The Time To Start Is Now

You might be thinking to yourself how obvious it is to start now rather than later. The truth though is that there are many hidden pressures preventing us from starting now although we continuously think of the results that can come from it.

Whether you’re in a slump, too busy with other activities, or currently finding your groove, there is one thing you can do right now, and that is to make time to create a system that shapes your future self.

Ask yourself the following question…Who do you want to be in the future?

  • If you want to be a well-read individual, you might read everyday.
  • If you want to run your own business, you might work on a side project every night.
  • If you want to be in shape, you might workout every morning.

Notice something here? Each of these items have a scheduled motivation. In other words:

At <Time>, I will <Action>.

Many people never see the results they envision because they lack motivation to fuel their actions. Making the time for your habits will provide all the motivation you need to take action.

Setting a schedule for yourself seems simple on paper, but really what it does is puts your brain on auto-pilot to no longer have to think about doing things, rather at a specific time, you just do it.
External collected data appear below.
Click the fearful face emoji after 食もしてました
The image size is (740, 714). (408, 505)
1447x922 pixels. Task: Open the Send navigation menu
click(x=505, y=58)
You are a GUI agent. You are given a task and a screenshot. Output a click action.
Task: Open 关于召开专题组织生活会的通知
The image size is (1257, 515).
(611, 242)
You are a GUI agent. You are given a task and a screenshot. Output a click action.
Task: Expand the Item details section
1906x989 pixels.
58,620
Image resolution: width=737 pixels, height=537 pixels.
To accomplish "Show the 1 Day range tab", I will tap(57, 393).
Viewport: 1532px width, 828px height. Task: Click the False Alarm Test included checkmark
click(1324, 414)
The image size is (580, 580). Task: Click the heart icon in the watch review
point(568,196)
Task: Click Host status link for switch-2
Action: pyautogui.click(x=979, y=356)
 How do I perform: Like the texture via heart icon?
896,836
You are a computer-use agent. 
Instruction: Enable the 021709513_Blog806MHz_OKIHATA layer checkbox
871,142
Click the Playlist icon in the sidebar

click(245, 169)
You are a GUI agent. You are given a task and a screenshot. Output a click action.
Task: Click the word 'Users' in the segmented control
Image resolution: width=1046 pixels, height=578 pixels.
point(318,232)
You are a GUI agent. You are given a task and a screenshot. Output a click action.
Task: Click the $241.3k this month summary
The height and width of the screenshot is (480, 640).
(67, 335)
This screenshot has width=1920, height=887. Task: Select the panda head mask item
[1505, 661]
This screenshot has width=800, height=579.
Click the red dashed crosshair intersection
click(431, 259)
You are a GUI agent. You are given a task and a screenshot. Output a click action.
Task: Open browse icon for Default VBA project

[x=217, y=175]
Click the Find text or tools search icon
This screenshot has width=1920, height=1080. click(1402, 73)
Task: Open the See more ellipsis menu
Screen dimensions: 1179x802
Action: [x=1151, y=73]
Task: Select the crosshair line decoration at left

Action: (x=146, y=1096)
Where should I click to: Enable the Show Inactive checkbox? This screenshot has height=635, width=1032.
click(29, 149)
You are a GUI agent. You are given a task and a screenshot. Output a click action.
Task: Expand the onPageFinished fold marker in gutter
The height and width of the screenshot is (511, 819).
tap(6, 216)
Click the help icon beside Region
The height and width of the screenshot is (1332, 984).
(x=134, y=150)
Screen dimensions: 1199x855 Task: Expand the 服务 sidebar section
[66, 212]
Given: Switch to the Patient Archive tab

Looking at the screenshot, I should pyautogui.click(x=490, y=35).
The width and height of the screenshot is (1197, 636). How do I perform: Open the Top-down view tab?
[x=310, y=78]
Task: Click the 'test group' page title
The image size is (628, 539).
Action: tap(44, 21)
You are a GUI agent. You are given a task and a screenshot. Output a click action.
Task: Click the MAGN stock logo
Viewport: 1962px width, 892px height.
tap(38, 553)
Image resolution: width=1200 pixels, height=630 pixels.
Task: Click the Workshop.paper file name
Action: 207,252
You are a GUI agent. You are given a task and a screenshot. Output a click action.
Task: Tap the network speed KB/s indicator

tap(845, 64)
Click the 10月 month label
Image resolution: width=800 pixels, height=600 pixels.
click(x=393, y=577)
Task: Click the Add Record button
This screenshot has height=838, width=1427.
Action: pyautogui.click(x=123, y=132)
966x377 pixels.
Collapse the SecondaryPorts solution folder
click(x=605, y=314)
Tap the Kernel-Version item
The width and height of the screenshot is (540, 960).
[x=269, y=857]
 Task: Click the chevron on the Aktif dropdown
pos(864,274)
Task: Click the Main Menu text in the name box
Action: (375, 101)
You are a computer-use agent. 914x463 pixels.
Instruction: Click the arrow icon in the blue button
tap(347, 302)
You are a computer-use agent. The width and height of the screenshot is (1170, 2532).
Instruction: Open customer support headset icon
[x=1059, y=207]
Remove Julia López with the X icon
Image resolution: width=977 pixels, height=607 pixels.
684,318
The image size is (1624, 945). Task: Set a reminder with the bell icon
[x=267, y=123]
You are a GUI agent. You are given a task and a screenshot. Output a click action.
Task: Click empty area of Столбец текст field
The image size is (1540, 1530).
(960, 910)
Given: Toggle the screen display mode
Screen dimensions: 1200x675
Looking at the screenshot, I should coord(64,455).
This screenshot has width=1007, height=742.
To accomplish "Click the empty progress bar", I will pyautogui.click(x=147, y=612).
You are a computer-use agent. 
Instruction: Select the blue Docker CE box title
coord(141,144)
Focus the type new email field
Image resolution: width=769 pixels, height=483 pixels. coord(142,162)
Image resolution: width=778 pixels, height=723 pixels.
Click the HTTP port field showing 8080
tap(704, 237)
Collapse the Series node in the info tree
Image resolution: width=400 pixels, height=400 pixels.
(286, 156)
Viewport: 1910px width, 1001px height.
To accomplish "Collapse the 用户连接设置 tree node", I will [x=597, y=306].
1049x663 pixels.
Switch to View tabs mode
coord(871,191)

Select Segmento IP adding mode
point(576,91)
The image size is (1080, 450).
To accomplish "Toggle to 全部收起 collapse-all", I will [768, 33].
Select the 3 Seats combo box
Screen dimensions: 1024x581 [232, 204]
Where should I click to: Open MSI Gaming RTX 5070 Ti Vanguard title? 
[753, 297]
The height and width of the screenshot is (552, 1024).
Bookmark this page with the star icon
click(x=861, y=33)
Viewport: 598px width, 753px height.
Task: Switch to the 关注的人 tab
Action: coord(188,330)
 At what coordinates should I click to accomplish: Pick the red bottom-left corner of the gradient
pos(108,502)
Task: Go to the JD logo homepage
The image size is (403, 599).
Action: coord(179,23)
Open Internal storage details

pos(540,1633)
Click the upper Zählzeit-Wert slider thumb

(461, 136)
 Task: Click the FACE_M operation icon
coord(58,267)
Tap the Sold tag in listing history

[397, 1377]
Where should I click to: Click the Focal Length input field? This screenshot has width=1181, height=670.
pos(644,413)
Think of some of the most successful people you aspire to be one day. Now try to imagine what their day’s schedule looks like. Do you think they sit around waiting for the next thing to happen?

There is a power to ritual that we take for granted because we’re not always mindful that our rituals may not be productive until we make them that way. Rituals remove the need for us to make a decision and instead we act. It’s far more beneficial for you to act than to decide. Otherwise you might become paralyzed by analysis.

Here are three easy ways you can start by doing today.

Step 1

You need to get the ball rolling by at least starting. Read that first page in that book you picked up recently, or go on a 5 minute run around the block. Whatever it is that you want to become better at, you need to at least start.

Step 2

By starting, you need to now picture your end goal and have it in mind as you continue to progress. If you read a page in that book you picked up recently, you might read a chapter next. After that a few chapters, and eventually the whole book. The goal here is to make the end goal easy enough to obtain in a short period of time.

Step 3

Now that you’ve reached an end goal of some sort, this step is really easy. You just need to do exactly what you’ve just done over again and apply it to another thing, or increase the difficulty up a notch. Remember, you don’t want to make it too hard or else you’ll start to lack motivation for something that might not feel obtainable.

At this point you might be following along but you may be asking about staying motivated for a long period of time. We’ll cover that next.

Long Term Motivation

Let’s face it, there will be a time where you will lack motivation to continue on. Whether something else comes by that is more attractive to you in that moment, or you aren’t seeing the payoff fast enough. Here are two strategies you can use to keep your motivation over the long term.

Staying the course

By staying the course, what I mean is that no matter the circumstance that comes before you, you will continue to do the things that are a net positive in your brain. You will continue to workout every morning, you will continue to spend quality time with family in the evening, and you will work on your side project at night. Your perseverance will set the stage for whether or not you put the rep in or not.

The Goldilocks principle

What does Goldilocks have to do with motivation? Well to not go on too much of a tangent here, we need to make sure that we are challenged enough, and by enough we need to make sure it’s just the right amount.

If we make something too easy or too challenging, we will lack the motivation to continue on. Instead, if we can make it challenging to the point where we can come out of the action either excited that we made progress or disappointed that we didn’t get enough done, we are challenging ourselves to do better and makes the habit more attractive.

What can you start doing right now? Are you ready to commit to doing it?